Fresh Windows Install, Ouch

A few hours ago I started with a fresh Windows XP Home install for a computer for my family.

I’m still going.  I have lost count of how many times I have had to reboot the machine then get a new round of updates to install.  It is ludicrous.

Modern Linux distributions are far superior to this.  I recently installed Ubuntu on a several machines; the installer downloaded updates during the install process, so the machine was fully updated, on the first boot.

Dreamhost Out, TextDrive In

You might have noticed that this site is much faster than it used to be. The reason? I moved it from DreamHost to TextDrive.

TextDrive costs more, its “control panel” is not as good as DreamHost’s, and its bandwidth/storage limits are lower. But my site is far faster, hasn’t had any downtime or email downtime since the switch (during which DreamHost had an email outage), and TextDrive support responds much sooner.

I have a few TextDrive nitpicks though: there is no built in web-stats system (I’ll need to install one), and they apparently don’t have a backup system working at the moment (!). I’ve set up a nightly rsync to a machine here for backup purposes, but I sure hope they don’t intend this as a long term situation.

Update: Jason at Joyent/Textdrive noticed this post, and added a comment that the backup problem is long fixed.

Update: A complaint without data risks sounding like a whine. So I’ll add some data. Today I noticed that sites I still have on DreamHost are slow. Why? let’s look:

$ date
Fri Sep 8 15:56:14 PDT 2006
$ uptime
15:56:18 up 5:31, 3 users, load average: 103.41, 95.54, 181.86

Update: Some months later, TextDrive has turned out to have approximately at much, or more, downtime as DreamHost. It’s still fast when it’s up, and the TextDrive guys are helpful, friendly, and responsive. But the shared hosting they offer has frequent downtime.

Joel, you have got to be kidding

Joel seems to “play it safe” … then goes off the deep end of irony in his final paragraph:

“FogBugz is written in Wasabi, a very advanced, functional-programming dialect of Basic with closures and lambdas and Rails-like active records that can be compiled down to VBScript, JavaScript, PHP4 or PHP5. Wasabi is a private, in-house language written by one of our best developers that is optimized specifically for developing FogBugz; the Wasabi compiler itself is written in C#.”

Fortunately DHH saved me some minutes of typing about it, with a scathing commentary.

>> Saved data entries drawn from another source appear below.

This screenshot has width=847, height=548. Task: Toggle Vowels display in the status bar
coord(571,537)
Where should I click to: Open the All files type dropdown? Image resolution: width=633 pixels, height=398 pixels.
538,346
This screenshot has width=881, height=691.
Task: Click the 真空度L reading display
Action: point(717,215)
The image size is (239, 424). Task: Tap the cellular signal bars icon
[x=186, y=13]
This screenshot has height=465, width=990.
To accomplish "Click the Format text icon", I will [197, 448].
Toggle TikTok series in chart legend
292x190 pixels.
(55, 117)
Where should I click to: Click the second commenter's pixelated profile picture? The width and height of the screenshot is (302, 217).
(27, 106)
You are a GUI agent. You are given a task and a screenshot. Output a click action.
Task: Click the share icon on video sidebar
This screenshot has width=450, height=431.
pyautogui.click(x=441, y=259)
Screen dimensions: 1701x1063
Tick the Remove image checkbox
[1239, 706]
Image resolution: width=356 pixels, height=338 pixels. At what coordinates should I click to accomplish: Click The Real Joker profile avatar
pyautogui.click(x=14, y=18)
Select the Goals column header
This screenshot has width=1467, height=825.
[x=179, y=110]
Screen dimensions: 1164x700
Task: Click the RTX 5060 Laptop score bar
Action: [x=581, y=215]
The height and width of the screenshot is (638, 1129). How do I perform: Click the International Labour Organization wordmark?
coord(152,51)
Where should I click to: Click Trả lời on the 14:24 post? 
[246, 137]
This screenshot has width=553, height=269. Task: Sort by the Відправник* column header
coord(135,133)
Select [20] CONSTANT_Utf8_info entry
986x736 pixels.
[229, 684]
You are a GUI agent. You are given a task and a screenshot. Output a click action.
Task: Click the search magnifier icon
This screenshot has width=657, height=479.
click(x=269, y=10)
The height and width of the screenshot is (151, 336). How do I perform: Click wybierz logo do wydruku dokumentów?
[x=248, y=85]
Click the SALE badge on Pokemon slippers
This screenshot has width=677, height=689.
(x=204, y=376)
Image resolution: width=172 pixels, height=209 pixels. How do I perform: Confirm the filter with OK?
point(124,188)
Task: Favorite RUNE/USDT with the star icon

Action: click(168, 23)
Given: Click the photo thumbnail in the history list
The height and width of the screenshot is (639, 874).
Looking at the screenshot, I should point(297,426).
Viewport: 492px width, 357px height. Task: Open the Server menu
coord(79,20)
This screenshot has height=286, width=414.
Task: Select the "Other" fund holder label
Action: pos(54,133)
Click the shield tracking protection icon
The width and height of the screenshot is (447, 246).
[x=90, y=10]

Over at Oasis Digital we use both common tools (.NET, Java, PHP, C, Delphi, etc.) and more unusual ones (Lua, Prolog, Ruby, sorry no Lisp yet), so I believe that puts us in the DHH and Paul Graham camp: If you want to win, you must be willing to do something different from the pack… such as, in an extreme case, creating your own language optimized for the task at hand, whether in the form of Lisp macros or a C# compiler for Wasabi.